Buffett Reveals Billions Invested in⁢ Google Parent Alphabet, Signaling Tech Shift

OMAHA,⁣ NEBRASKA – May 13, 2024 – Warren Buffett’s Berkshire ​Hathaway‌ has​ disclosed a critically ​importent ‌new investment in Alphabet ⁣Inc.,‌ Google’s parent company, totaling⁣ over $2.6 billion in the first quarter of‍ 2024. This marks a notable departure for ⁤the famed investor, who‍ has historically shied away from large-scale investments in major technology firms, citing a lack of understanding of the sector.
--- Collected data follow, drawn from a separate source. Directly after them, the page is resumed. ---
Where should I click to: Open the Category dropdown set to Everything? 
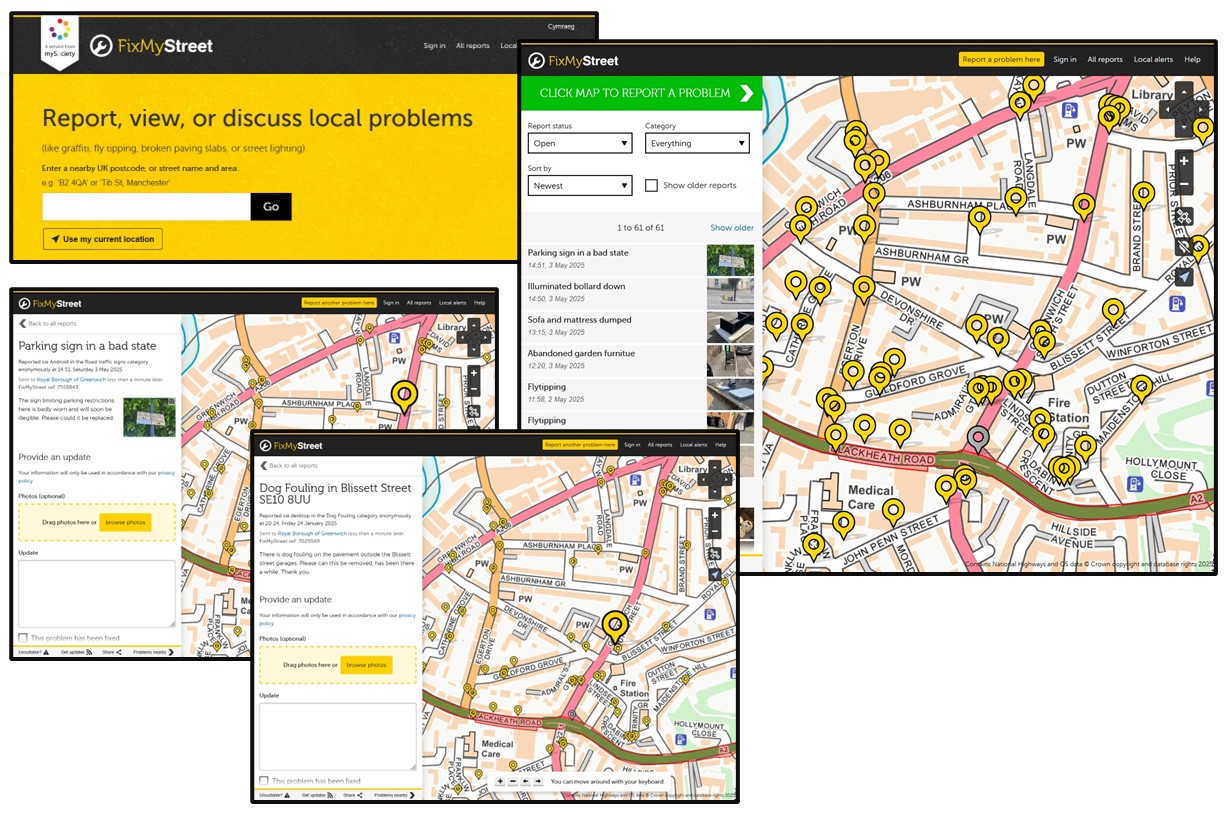(697, 143)
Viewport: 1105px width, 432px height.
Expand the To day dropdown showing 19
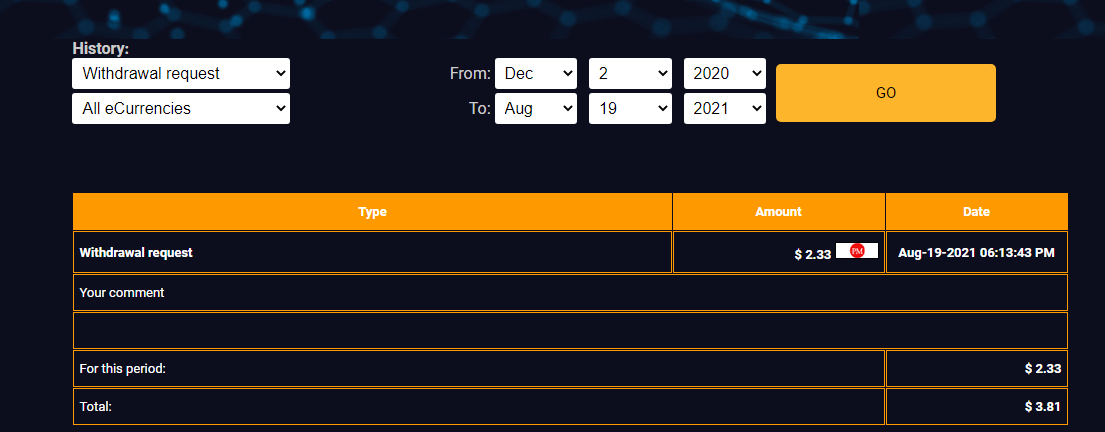click(629, 109)
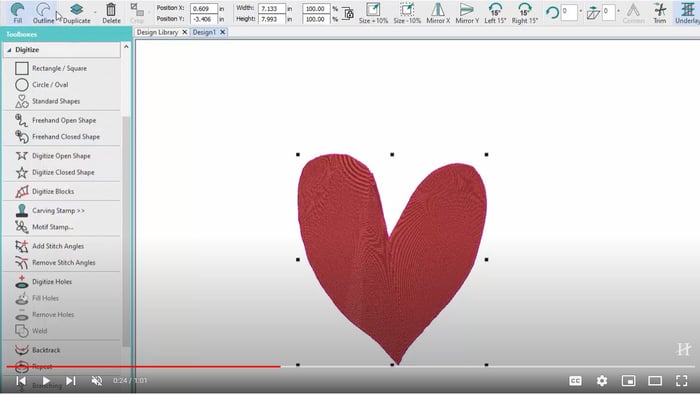Toggle the proportional lock icon beside size percent
700x394 pixels.
pos(348,13)
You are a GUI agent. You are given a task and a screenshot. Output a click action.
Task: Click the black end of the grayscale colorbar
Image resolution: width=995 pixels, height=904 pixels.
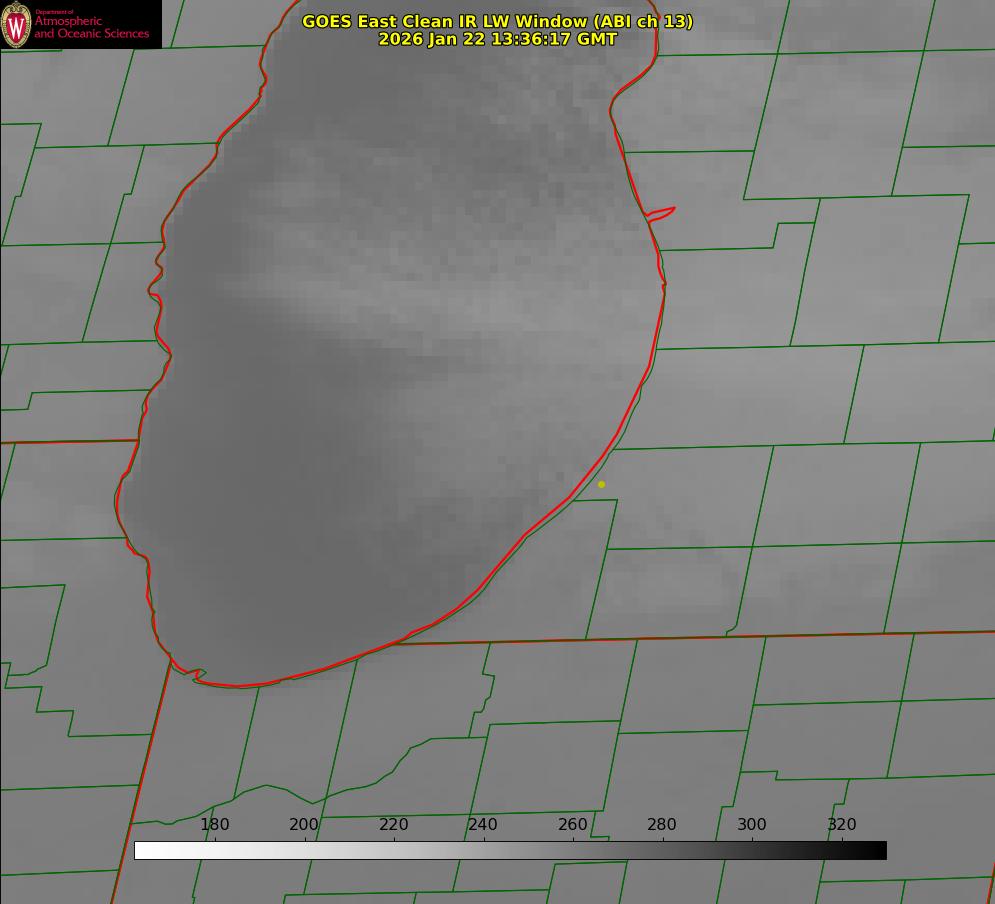pos(879,850)
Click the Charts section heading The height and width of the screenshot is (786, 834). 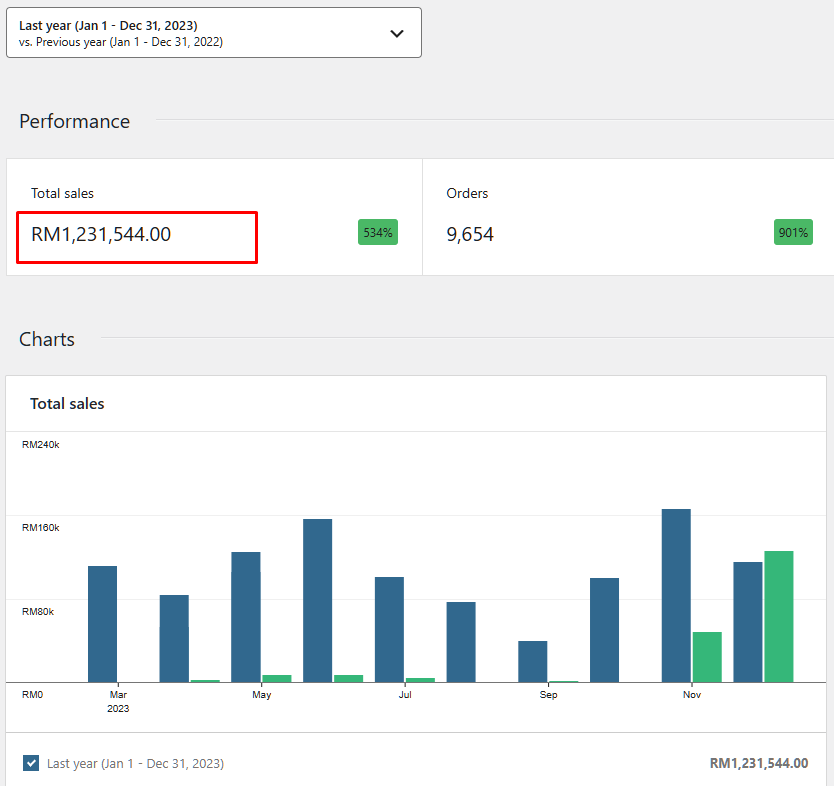(x=47, y=339)
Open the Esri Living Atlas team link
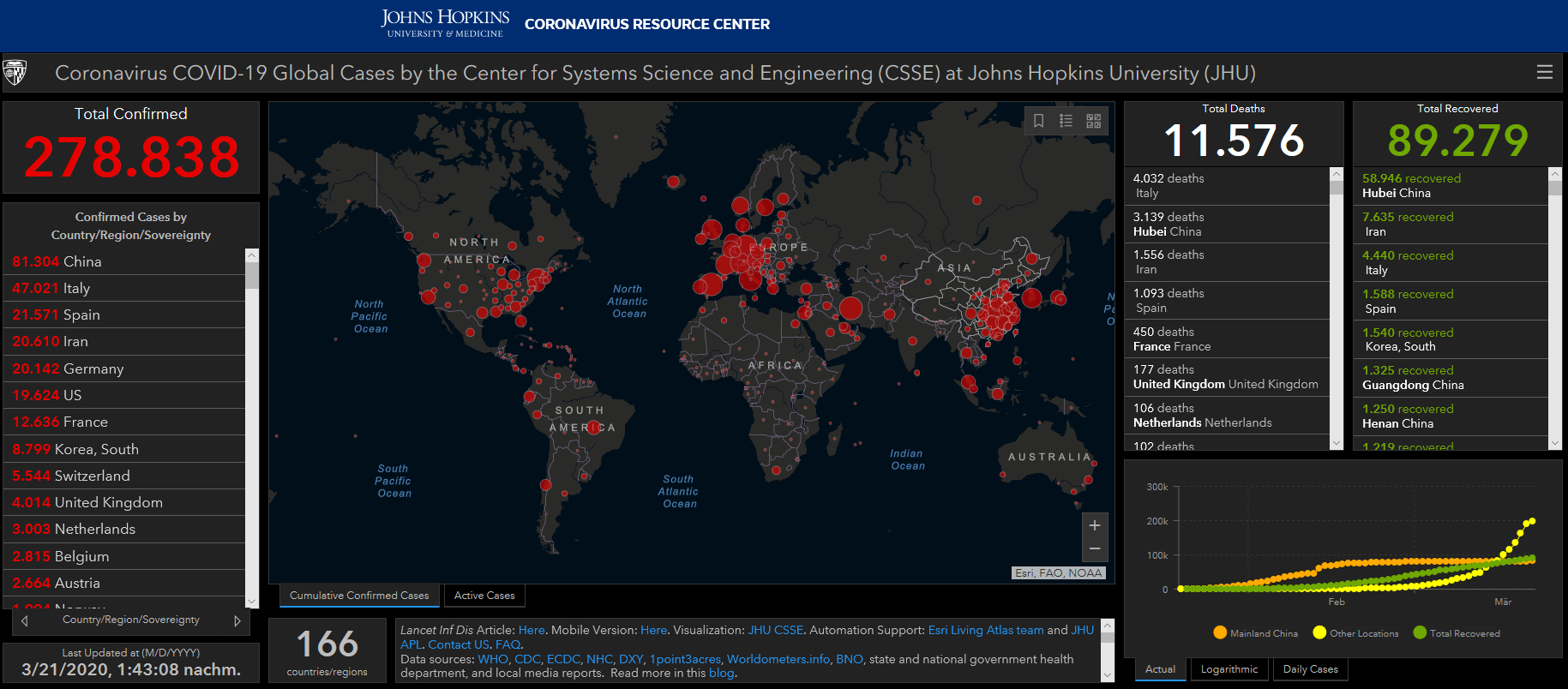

The revelation, detailed ⁢in Berkshire hathaway’s ⁣latest ⁢13F filing with the Securities and Exchange Commission, sent ripples through the market, prompting analysts to reassess‍ Buffett’s evolving investment strategy.

For decades, Buffett prioritized investments ⁢in companies with understandable buisness ‌models‍ and strong competitive advantages – often favoring ‌consumer staples, railroads, and insurance. He famously avoided tech‌ giants like Apple for years before eventually initiating a position in 2016, a move initially met with skepticism. Buffett​ has ⁤previously stated his ⁢reluctance to invest in businesses ‌he doesn’t fully ⁢grasp, and ⁣the rapidly‌ changing nature of the technology landscape presented a challenge.

“The tech world… I don’t know much about it,” Buffett admitted in a 2019 interview with CNBC.⁣ “I’m not saying ⁣it’s ⁢bad, I’m saying I don’t know what ‍I’m doing.”

However, the Alphabet investment suggests‌ a potential shift in outlook. While the exact reasoning behind ‍the purchase remains undisclosed, experts speculate that Buffett may view⁤ Alphabet ‍as undervalued,​ recognizing ⁣it’s dominance in⁣ search, online advertising, and cloud computing. ⁤ The investment consists ⁤primarily of alphabet Class A shares.

Knock-out securities,‍ a type of derivative, can be‍ used for other investments.​ Knock-out securities can be traded on every trading day, meaning investors ​can sell positions ⁢at⁢ any time. These papers reinforce​ price movements⁣ of the underlying asset – a bull paper rises with the underlying, magnifying gains‍ but also losses, while a bear paper profits from declines. For example,⁣ a bull knock-out paper with a leverage of 3 will see⁣ approximately ‌a 15% change‌ in value for a 5% change in the underlying stock. A bullish knock-out paper on Alphabet⁣ (WKN VH20B2) has a knock-out threshold at $235.48, meaning it expires worthless if that level ⁢is reached.

Investors considering such products​ should be aware of ⁤the increased risk of‌ loss; ‍classic ⁣knock-out securities⁣ result in ​total loss upon hitting the threshold, while mini futures offer partial​ redemption. These products are best suited for⁤ short-term traders who actively monitor their positions and utilize ​risk management ⁤tools like ‌stop-loss​ orders.